=== Task description ===
Reproduce the material from the line containing "founding (677, 306)" through the line containing "I want to click on validate, so", including both of those lines, and nothing else.

Records of locating words and elements:
[START]

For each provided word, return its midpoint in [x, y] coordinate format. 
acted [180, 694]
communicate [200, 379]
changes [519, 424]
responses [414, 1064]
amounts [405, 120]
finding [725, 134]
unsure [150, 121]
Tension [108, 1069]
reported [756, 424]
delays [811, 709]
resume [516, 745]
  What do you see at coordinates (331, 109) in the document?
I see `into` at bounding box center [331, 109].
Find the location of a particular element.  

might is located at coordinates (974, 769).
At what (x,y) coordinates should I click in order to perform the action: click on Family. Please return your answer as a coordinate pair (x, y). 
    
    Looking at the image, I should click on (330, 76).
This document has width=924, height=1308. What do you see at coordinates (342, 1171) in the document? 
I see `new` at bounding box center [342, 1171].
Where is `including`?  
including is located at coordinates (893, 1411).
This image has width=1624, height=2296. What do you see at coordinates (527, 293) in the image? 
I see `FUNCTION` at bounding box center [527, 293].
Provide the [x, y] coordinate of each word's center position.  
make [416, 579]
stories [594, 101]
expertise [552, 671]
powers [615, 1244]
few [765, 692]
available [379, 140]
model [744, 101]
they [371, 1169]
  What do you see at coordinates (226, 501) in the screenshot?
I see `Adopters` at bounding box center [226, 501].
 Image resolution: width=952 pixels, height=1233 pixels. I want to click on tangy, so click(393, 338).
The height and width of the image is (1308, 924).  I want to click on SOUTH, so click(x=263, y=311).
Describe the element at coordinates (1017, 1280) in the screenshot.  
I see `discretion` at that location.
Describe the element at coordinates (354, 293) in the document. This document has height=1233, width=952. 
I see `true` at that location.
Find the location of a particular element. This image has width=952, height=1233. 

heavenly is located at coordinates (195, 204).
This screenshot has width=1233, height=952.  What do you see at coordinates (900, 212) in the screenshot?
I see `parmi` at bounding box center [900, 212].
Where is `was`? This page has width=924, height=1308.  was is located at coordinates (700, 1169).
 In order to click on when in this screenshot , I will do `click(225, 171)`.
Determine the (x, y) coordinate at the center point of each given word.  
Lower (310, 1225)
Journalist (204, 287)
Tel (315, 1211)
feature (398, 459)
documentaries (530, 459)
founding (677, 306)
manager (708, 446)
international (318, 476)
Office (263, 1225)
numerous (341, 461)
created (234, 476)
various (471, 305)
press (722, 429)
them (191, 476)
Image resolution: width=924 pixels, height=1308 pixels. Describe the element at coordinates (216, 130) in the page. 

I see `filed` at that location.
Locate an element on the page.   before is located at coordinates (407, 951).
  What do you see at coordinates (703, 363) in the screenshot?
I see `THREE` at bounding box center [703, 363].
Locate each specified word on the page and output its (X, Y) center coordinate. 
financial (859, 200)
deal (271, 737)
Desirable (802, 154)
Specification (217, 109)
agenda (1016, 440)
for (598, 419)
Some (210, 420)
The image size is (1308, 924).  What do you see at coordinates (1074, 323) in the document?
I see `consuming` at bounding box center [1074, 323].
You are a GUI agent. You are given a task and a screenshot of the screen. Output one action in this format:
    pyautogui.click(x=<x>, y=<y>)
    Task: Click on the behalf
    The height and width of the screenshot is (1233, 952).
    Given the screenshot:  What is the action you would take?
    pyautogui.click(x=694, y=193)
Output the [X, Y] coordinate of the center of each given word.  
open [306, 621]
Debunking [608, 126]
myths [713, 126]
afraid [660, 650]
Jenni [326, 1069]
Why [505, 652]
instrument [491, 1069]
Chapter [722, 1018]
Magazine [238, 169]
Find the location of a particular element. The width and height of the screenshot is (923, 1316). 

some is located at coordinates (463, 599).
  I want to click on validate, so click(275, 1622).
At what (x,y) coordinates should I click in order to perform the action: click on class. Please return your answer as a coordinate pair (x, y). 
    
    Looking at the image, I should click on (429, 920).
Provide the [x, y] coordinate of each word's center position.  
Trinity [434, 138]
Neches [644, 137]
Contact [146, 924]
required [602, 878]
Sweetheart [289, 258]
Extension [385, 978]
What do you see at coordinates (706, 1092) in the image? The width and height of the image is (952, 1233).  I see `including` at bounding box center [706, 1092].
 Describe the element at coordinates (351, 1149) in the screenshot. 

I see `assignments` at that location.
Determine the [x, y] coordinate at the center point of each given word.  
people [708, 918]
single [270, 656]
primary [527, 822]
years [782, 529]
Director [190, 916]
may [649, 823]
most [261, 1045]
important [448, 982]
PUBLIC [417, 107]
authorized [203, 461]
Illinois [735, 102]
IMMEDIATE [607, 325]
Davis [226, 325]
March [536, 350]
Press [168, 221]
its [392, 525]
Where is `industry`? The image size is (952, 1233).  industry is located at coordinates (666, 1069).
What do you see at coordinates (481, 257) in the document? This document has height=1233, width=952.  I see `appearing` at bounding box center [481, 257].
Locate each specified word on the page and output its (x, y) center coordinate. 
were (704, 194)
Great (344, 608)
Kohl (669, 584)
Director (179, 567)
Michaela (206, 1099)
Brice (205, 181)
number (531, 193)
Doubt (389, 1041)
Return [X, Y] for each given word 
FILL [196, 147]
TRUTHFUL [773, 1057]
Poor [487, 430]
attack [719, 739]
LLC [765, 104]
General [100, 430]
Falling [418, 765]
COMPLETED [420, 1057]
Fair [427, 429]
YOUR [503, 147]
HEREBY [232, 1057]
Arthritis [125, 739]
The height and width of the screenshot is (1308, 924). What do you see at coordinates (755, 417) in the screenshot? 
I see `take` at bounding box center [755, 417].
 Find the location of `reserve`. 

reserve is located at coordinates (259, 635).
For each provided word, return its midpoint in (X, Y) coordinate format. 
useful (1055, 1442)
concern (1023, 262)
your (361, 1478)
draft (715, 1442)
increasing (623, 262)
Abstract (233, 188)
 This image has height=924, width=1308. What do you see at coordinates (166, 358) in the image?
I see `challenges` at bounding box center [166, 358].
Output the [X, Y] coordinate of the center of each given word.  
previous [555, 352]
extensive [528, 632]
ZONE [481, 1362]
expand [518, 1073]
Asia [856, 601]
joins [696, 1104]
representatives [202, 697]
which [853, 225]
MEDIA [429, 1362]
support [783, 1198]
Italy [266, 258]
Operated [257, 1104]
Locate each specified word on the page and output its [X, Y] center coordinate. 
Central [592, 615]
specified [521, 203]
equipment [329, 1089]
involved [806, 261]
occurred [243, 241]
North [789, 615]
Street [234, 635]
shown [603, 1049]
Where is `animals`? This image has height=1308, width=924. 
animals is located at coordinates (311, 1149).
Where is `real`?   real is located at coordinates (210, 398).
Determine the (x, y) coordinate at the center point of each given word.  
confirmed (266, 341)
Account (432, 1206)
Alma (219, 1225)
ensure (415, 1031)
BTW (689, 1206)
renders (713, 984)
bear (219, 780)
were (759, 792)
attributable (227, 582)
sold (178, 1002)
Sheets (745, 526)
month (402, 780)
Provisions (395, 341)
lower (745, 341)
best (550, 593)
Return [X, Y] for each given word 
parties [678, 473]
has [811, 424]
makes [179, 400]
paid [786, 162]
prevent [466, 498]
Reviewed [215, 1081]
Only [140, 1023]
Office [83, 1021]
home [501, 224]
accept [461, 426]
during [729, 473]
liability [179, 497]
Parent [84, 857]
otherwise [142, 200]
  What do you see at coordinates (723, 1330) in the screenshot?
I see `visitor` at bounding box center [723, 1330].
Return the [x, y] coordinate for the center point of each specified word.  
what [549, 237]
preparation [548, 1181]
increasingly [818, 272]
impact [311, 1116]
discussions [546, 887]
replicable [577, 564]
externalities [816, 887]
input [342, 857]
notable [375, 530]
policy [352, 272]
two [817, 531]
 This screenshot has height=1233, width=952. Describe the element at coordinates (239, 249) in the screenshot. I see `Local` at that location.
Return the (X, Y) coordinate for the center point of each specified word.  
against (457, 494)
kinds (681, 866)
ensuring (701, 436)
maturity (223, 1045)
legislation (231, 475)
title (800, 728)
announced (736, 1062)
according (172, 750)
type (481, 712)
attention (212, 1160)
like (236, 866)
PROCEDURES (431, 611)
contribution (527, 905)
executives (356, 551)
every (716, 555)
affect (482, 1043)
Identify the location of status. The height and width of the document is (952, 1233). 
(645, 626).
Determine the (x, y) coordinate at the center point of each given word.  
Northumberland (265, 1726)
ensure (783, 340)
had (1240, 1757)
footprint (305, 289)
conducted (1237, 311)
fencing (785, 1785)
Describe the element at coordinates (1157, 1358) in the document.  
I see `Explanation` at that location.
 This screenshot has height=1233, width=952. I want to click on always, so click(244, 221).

[END]

=== Answer to this task ===
founding (677, 306)
manager (708, 446)
international (318, 476)
Office (263, 1225)
numerous (341, 461)
created (234, 476)
various (471, 305)
press (722, 429)
them (191, 476)
Image resolution: width=924 pixels, height=1308 pixels. Describe the element at coordinates (216, 130) in the page. 

I see `filed` at that location.
Locate an element on the page.   before is located at coordinates (407, 951).
  What do you see at coordinates (703, 363) in the screenshot?
I see `THREE` at bounding box center [703, 363].
Locate each specified word on the page and output its (X, Y) center coordinate. 
financial (859, 200)
deal (271, 737)
Desirable (802, 154)
Specification (217, 109)
agenda (1016, 440)
for (598, 419)
Some (210, 420)
The image size is (1308, 924).  What do you see at coordinates (1074, 323) in the document?
I see `consuming` at bounding box center [1074, 323].
You are a GUI agent. You are given a task and a screenshot of the screen. Output one action in this format:
    pyautogui.click(x=<x>, y=<y>)
    Task: Click on the behalf
    The height and width of the screenshot is (1233, 952).
    Given the screenshot:  What is the action you would take?
    pyautogui.click(x=694, y=193)
Output the [X, Y] coordinate of the center of each given word.  
open [306, 621]
Debunking [608, 126]
myths [713, 126]
afraid [660, 650]
Jenni [326, 1069]
Why [505, 652]
instrument [491, 1069]
Chapter [722, 1018]
Magazine [238, 169]
Find the location of a particular element. The width and height of the screenshot is (923, 1316). 

some is located at coordinates (463, 599).
  I want to click on validate, so click(275, 1622).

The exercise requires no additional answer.